I am quite new to RNA-seq data analysis methods (and statistics) and I hereby I would like to ask for some help, suggestions and personal experience related to dealing with GTEx dataset. Also, my apologies in advance if this is a redundant question, however, when I was reading some forums I did not find satisfactory explanations and suggestions.
For my work, I was planning to use the publicly available GTEx data from human tissues. I would like to compare RNA-seq data from certain tissues from healthy and diseased samples. My aim would be to find Differentially expressed genes and to make additional comparisons later on ... so for this:
- I downloaded the latest GTEx Raw readcount and TPM matrices.
- From the RAW readcount matrix, I extracted those columns that matches my criteria. (selected tissues, sex, disease, etc.)
- As a pilot run , I selected 5 - 5 samples from healthy (HE) and diseased (DIS) (preferably with the highest RNA quality (RIN) values) and run a DEseq2 analyses.
As expected the PCA plot showed quite a large inter-sample variation, but surprisingly the HE and DIS samples were also not separated well. Nevertheless, I got only a few significant DEG, that was not matching with previously reported gene expression profiles.
We thought that we could find more DEG by pre-selecting more "similar" datasets for each conditions. To find more "similar" samples for each condition, I generated a PCA plot from all HE samples and DIS samples separately.
Based on these PCA plots, 10 - 10 samples were selected that were showing smaller distances from each other in both PC. After running DEseq2 on 10 vs 10 samples, the PCA plot showed again large inter-sample variations also within each conditions and returning zero significant DEG.

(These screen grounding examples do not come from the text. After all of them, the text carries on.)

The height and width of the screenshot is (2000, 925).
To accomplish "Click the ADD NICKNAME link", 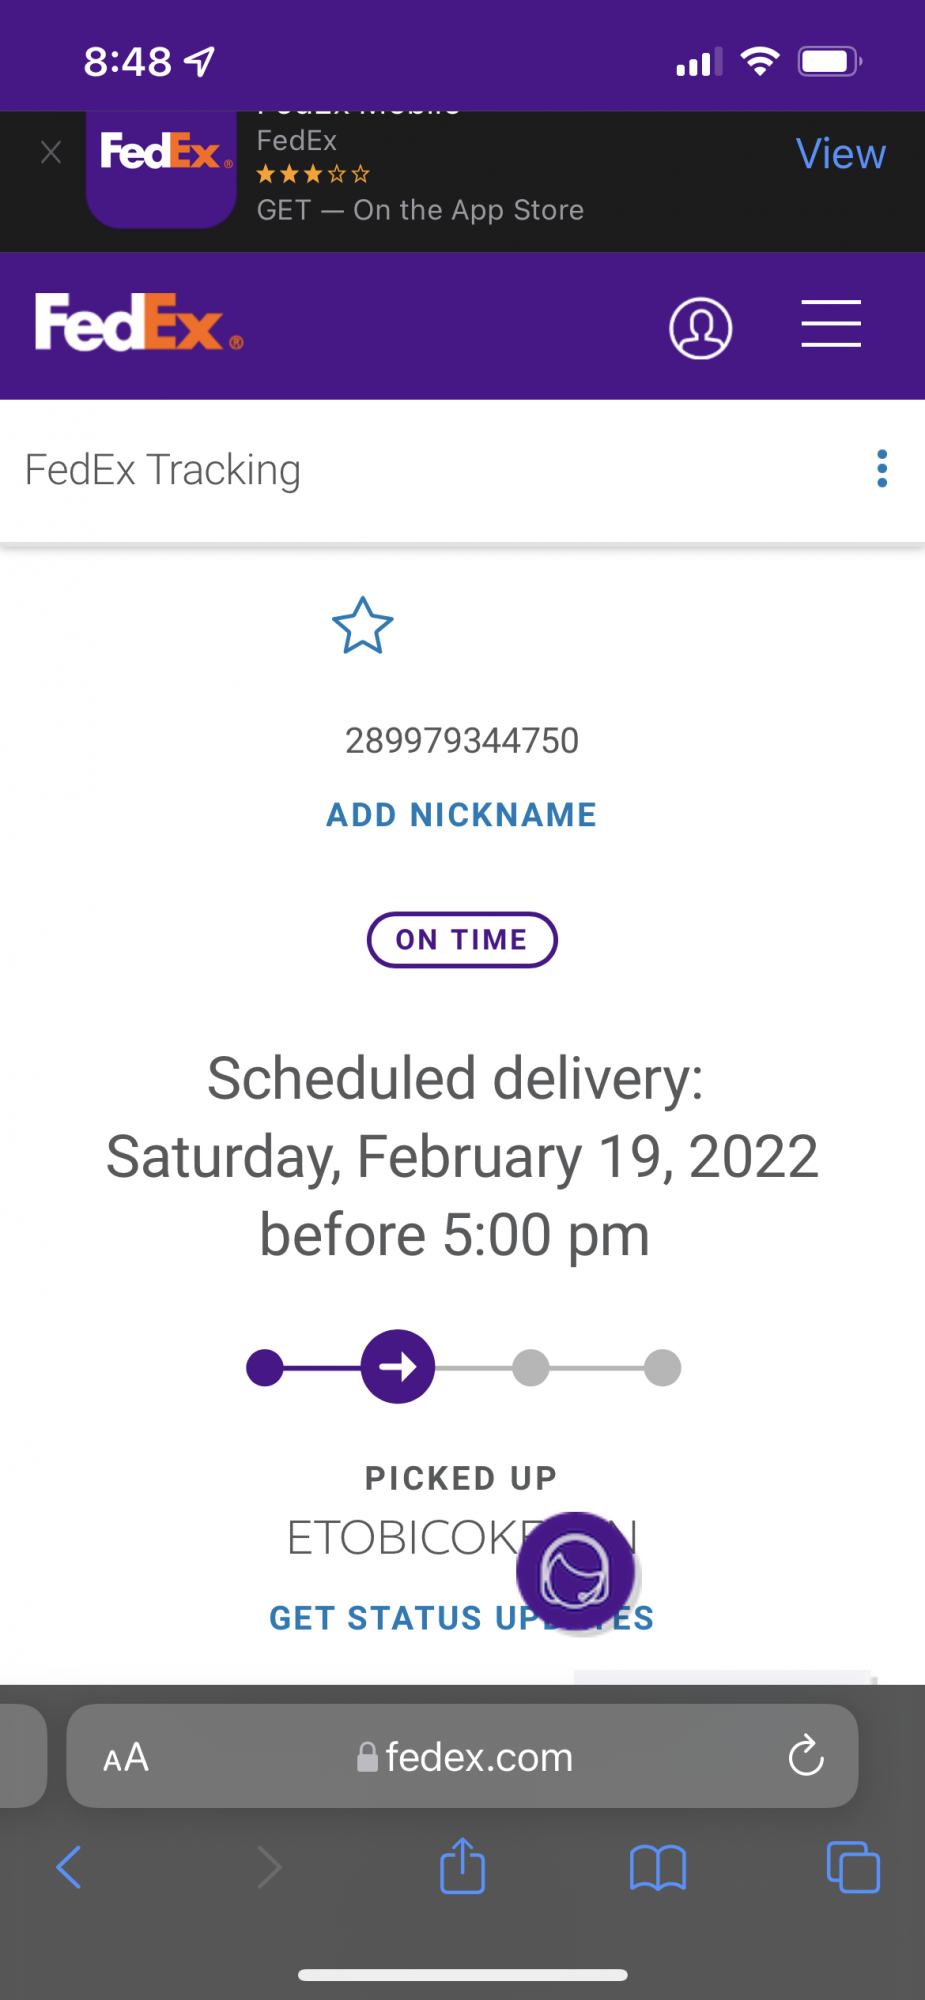I will 461,814.
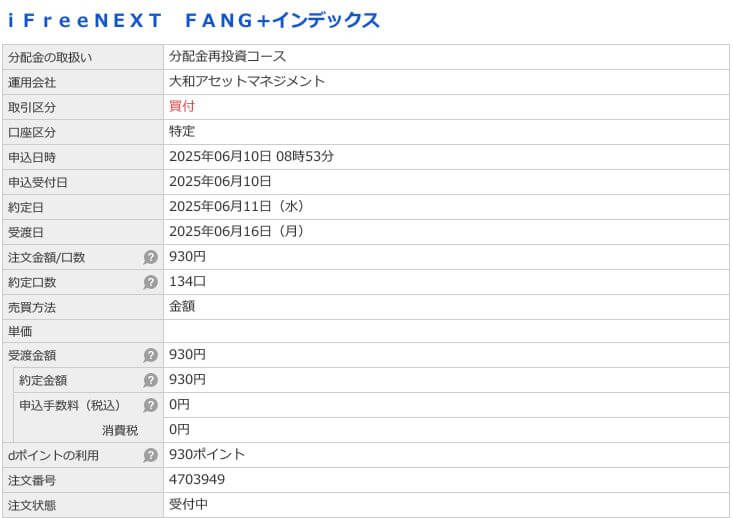
Task: Open help icon beside dポイントの利用
Action: 151,455
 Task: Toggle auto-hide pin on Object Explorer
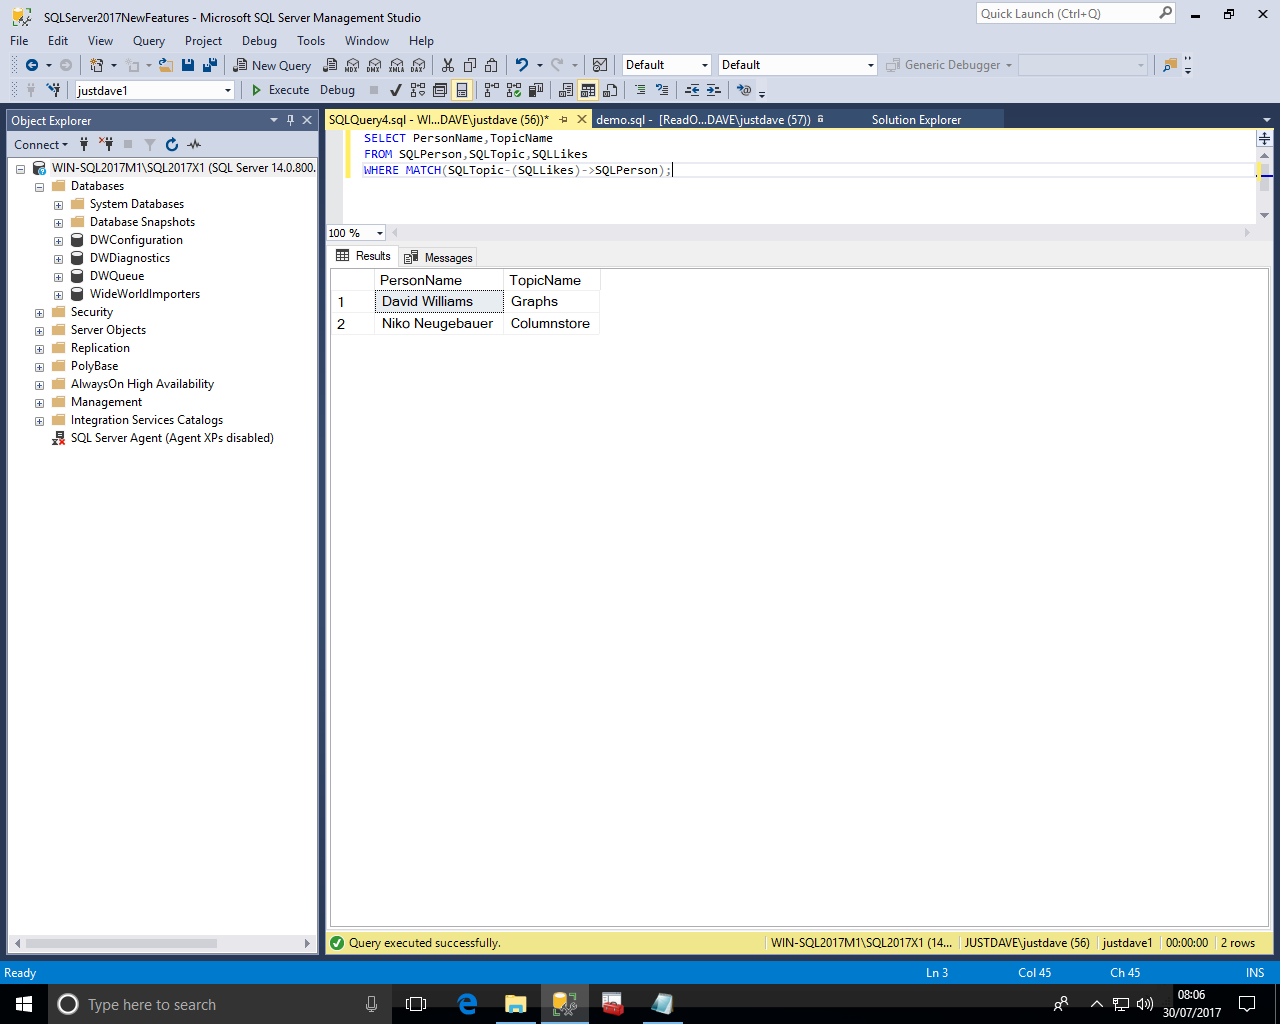[290, 120]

I also tried the same samples with limma-voom, but ended up with zero DEG again.
After this experience, I would like to ask the following questions:
- Can we use large public datasets like GTEx for DEG analyses?
- (If yes) How many samples per conditions are optimal to find DEGs and keeping the inter-sample variation less disturbing?
- is there any good method , pipeline, tool, etc... to find DEGs when we have many samples per conditions and batch effects?
- Is it a good idea to pre-select samples that are "more identical" (grouping together) based on a two dimensional PCA plot?
- Anyone else has similar experience with GTEx?
- bonus question : is it possible that some samples are mixed up on the GTEx database?
Looking forward to your responses. And thank you in advance for any suggestions and comments.